European Union and Chinese leaders are set to hold a virtual summit on April 1 after repeated delays, senior EU diplomats told POLITICO.
The meeting is widely seen as a high-stakes diplomatic effort to calm the recently escalating trade and geopolitical tensions between the two, particularly over Lithuania. It will also be held against the background of China’s deepening ties with Russia, which is currently posing the biggest security threat to Europe since the end of the Cold War over what the West says is a likely Russian invasion of Ukraine.
Both Chinese President Xi Jinping and Premier Li Keqiang will join the meeting with Charles Michel and Ursula von der Leyen, presidents of the European Council and European Commission, respectively, according to one of the diplomats.
Li is widely expected to step down after the Communist Party reshuffle in the fall, while Xi will in all probability be staying on.
Many in the EU institutions have raised concern about too much focus on systemic rivalry with China in recent months, hoping to give the two other elements in EU-China relations — partnership and economic competition — more attention.

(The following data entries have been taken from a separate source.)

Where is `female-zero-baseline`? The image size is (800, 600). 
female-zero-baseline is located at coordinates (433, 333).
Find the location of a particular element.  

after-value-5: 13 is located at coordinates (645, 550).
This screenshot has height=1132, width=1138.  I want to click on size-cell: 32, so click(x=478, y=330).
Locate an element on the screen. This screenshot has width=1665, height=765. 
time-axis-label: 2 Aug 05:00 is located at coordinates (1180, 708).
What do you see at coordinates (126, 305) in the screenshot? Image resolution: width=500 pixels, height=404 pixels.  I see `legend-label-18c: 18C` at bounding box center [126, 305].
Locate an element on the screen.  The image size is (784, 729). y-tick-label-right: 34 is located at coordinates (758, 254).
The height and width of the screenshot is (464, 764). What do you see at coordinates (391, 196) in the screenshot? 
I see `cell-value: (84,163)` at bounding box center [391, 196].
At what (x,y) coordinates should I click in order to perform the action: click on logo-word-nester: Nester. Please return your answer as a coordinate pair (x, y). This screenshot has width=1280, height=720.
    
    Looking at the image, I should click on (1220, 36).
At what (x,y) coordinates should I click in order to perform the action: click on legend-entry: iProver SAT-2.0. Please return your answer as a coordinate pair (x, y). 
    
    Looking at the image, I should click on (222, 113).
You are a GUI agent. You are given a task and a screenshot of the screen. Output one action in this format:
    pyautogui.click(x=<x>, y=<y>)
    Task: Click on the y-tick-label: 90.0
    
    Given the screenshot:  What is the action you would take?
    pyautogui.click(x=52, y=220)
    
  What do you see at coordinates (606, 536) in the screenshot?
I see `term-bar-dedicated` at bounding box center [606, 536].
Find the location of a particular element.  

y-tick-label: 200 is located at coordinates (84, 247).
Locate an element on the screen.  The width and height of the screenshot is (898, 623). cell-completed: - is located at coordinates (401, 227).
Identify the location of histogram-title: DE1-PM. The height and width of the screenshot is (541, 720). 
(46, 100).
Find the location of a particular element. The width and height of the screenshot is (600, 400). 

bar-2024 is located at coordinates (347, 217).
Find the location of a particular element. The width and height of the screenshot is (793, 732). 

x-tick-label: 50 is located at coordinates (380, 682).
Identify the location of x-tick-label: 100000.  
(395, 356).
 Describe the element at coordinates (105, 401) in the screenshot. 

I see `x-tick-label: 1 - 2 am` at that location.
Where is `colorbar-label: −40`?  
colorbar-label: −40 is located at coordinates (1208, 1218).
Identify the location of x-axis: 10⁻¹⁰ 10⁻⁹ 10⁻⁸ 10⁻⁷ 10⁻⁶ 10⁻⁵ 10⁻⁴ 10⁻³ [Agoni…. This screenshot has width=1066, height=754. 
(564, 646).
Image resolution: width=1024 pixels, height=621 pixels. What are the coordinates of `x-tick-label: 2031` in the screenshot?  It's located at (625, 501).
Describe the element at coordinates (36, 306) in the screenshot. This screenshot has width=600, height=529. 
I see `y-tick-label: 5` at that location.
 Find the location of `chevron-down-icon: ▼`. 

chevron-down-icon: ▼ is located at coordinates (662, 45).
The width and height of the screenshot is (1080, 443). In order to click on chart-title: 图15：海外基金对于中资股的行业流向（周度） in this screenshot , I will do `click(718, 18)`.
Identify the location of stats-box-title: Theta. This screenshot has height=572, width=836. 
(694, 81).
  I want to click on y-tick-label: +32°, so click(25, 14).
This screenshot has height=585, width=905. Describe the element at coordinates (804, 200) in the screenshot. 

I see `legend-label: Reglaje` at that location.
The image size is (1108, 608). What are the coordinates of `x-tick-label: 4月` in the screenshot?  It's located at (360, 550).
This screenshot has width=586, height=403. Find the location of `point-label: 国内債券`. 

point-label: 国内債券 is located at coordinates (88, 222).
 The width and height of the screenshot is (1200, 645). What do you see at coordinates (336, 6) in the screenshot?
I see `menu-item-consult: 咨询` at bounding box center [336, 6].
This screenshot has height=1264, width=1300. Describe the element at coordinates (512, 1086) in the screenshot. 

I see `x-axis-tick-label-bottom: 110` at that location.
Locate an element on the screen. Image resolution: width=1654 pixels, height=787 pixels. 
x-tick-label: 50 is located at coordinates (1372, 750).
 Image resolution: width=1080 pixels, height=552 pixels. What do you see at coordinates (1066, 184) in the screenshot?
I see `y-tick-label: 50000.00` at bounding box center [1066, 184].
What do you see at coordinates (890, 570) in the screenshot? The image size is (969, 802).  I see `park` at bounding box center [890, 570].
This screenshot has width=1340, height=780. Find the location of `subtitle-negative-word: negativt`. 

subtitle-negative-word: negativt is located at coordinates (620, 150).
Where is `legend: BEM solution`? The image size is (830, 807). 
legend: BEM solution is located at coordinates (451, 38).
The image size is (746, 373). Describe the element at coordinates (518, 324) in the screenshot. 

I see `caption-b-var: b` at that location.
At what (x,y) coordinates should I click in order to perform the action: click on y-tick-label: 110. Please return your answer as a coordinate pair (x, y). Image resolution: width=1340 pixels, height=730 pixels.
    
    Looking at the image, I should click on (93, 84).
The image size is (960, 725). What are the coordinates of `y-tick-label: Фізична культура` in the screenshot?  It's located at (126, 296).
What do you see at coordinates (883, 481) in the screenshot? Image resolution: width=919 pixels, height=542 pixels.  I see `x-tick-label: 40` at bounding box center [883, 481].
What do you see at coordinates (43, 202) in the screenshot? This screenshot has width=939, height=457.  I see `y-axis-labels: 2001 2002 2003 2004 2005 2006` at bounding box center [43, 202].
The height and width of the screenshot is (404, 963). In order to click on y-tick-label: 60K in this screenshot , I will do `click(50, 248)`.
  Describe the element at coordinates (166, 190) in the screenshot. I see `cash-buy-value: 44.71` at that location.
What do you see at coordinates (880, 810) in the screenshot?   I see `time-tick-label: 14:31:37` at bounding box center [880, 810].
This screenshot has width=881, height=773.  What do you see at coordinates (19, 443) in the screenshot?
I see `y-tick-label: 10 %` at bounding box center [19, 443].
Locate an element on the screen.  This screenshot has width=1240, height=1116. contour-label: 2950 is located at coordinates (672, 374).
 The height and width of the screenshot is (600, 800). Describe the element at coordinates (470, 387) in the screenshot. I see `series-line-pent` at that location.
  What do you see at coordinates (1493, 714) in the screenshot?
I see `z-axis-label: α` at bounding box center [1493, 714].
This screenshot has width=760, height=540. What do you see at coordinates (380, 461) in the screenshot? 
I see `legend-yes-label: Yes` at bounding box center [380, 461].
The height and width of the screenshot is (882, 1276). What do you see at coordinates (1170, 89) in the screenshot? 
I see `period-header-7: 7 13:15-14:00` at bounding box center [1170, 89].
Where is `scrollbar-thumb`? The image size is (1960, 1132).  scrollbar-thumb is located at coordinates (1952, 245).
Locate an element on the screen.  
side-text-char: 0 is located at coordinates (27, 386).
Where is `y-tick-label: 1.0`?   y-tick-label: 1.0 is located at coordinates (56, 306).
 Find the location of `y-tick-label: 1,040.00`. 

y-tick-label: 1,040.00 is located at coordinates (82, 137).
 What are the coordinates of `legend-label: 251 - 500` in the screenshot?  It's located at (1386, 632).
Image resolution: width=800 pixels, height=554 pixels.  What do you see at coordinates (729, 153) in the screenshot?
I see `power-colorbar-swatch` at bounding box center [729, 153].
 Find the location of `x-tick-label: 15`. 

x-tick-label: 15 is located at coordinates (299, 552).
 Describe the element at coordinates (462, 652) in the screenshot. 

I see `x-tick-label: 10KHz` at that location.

While preparations for the agenda have only just begun, there is little doubt that the two sides will have to address what the EU sees as Beijing’s coercive measures against one of its member countries, Lithuania, an issue that the EU has recently taken to the World Trade Organization against China. Lithuania has also withdrawn all diplomats from Beijing, after China reacted furiously to the opening of Taiwan’s new diplomatic office in Vilnius.